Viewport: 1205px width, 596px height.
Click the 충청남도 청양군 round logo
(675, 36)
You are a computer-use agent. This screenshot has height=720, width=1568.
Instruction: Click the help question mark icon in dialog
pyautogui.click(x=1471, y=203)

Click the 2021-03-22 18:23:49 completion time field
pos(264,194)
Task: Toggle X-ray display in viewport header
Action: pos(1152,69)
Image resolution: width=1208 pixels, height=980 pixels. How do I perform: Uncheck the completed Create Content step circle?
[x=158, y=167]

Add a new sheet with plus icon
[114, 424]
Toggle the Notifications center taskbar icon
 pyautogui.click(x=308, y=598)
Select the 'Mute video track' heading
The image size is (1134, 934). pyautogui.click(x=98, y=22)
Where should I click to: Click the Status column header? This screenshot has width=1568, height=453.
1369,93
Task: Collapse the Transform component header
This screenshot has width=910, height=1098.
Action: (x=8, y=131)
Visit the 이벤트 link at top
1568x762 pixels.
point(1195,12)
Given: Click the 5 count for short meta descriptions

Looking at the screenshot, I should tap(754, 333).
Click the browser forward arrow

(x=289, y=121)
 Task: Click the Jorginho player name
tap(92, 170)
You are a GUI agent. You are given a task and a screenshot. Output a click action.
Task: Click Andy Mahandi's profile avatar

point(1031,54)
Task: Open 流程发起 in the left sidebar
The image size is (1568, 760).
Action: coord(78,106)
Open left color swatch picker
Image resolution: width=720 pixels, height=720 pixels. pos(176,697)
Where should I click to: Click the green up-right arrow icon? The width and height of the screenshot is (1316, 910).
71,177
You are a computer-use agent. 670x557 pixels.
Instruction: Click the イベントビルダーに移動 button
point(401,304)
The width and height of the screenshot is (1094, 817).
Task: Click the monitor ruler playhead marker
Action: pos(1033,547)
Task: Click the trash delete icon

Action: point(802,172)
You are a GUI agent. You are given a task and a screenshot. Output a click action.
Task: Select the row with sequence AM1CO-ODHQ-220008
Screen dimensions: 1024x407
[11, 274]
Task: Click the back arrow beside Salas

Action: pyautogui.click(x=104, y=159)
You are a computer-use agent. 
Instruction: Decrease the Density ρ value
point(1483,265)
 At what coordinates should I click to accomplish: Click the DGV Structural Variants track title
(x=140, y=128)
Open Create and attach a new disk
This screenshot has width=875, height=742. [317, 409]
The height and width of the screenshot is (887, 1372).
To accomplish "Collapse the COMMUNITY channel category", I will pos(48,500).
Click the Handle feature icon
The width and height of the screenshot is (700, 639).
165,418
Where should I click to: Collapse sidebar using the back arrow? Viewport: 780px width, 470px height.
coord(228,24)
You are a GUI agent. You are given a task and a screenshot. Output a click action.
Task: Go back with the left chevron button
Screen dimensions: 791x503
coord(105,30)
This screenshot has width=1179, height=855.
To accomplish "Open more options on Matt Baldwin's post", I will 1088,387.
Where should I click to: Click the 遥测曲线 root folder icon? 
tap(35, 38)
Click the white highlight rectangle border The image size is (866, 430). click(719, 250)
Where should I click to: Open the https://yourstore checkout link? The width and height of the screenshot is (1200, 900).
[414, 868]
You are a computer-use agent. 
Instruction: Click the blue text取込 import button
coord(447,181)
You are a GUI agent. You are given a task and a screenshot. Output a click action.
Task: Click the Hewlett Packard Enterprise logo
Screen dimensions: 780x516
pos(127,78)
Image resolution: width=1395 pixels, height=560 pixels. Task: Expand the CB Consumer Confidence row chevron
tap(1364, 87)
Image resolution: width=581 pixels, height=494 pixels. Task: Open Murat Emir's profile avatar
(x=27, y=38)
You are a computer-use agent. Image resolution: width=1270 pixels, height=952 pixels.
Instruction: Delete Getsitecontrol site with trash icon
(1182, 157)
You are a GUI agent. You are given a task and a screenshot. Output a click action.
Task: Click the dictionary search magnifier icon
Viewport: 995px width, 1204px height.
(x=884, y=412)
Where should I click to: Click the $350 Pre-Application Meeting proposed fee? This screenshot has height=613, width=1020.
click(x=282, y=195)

____

The records shown above are to be retyped exactly, with none omitted.

Viewport: 1205px width, 596px height.
Click the 충청남도 청양군 round logo
(675, 36)
You are a computer-use agent. This screenshot has height=720, width=1568.
Instruction: Click the help question mark icon in dialog
pyautogui.click(x=1471, y=203)

Click the 2021-03-22 18:23:49 completion time field
pos(264,194)
Task: Toggle X-ray display in viewport header
Action: pos(1152,69)
Image resolution: width=1208 pixels, height=980 pixels. How do I perform: Uncheck the completed Create Content step circle?
[x=158, y=167]

Add a new sheet with plus icon
[114, 424]
Toggle the Notifications center taskbar icon
 pyautogui.click(x=308, y=598)
Select the 'Mute video track' heading
The image size is (1134, 934). pyautogui.click(x=98, y=22)
Where should I click to: Click the Status column header? This screenshot has width=1568, height=453.
1369,93
Task: Collapse the Transform component header
This screenshot has width=910, height=1098.
Action: (x=8, y=131)
Visit the 이벤트 link at top
1568x762 pixels.
point(1195,12)
Given: Click the 5 count for short meta descriptions

Looking at the screenshot, I should tap(754, 333).
Click the browser forward arrow

(x=289, y=121)
 Task: Click the Jorginho player name
tap(92, 170)
You are a GUI agent. You are given a task and a screenshot. Output a click action.
Task: Click Andy Mahandi's profile avatar

point(1031,54)
Task: Open 流程发起 in the left sidebar
The image size is (1568, 760).
Action: coord(78,106)
Open left color swatch picker
Image resolution: width=720 pixels, height=720 pixels. pos(176,697)
Where should I click to: Click the green up-right arrow icon? The width and height of the screenshot is (1316, 910).
71,177
You are a computer-use agent. 670x557 pixels.
Instruction: Click the イベントビルダーに移動 button
point(401,304)
The width and height of the screenshot is (1094, 817).
Task: Click the monitor ruler playhead marker
Action: pos(1033,547)
Task: Click the trash delete icon

Action: point(802,172)
You are a GUI agent. You are given a task and a screenshot. Output a click action.
Task: Select the row with sequence AM1CO-ODHQ-220008
Screen dimensions: 1024x407
[11, 274]
Task: Click the back arrow beside Salas

Action: pyautogui.click(x=104, y=159)
You are a computer-use agent. 
Instruction: Decrease the Density ρ value
point(1483,265)
 At what coordinates should I click to accomplish: Click the DGV Structural Variants track title
(x=140, y=128)
Open Create and attach a new disk
This screenshot has width=875, height=742. [317, 409]
The height and width of the screenshot is (887, 1372).
To accomplish "Collapse the COMMUNITY channel category", I will pos(48,500).
Click the Handle feature icon
The width and height of the screenshot is (700, 639).
165,418
Where should I click to: Collapse sidebar using the back arrow? Viewport: 780px width, 470px height.
coord(228,24)
You are a GUI agent. You are given a task and a screenshot. Output a click action.
Task: Go back with the left chevron button
Screen dimensions: 791x503
coord(105,30)
This screenshot has width=1179, height=855.
To accomplish "Open more options on Matt Baldwin's post", I will 1088,387.
Where should I click to: Click the 遥测曲线 root folder icon? 
tap(35, 38)
Click the white highlight rectangle border The image size is (866, 430). click(719, 250)
Where should I click to: Open the https://yourstore checkout link? The width and height of the screenshot is (1200, 900).
[414, 868]
You are a computer-use agent. 
Instruction: Click the blue text取込 import button
coord(447,181)
You are a GUI agent. You are given a task and a screenshot. Output a click action.
Task: Click the Hewlett Packard Enterprise logo
Screen dimensions: 780x516
pos(127,78)
Image resolution: width=1395 pixels, height=560 pixels. Task: Expand the CB Consumer Confidence row chevron
tap(1364, 87)
Image resolution: width=581 pixels, height=494 pixels. Task: Open Murat Emir's profile avatar
(x=27, y=38)
You are a computer-use agent. Image resolution: width=1270 pixels, height=952 pixels.
Instruction: Delete Getsitecontrol site with trash icon
(1182, 157)
You are a GUI agent. You are given a task and a screenshot. Output a click action.
Task: Click the dictionary search magnifier icon
Viewport: 995px width, 1204px height.
(x=884, y=412)
Where should I click to: Click the $350 Pre-Application Meeting proposed fee? This screenshot has height=613, width=1020.
click(x=282, y=195)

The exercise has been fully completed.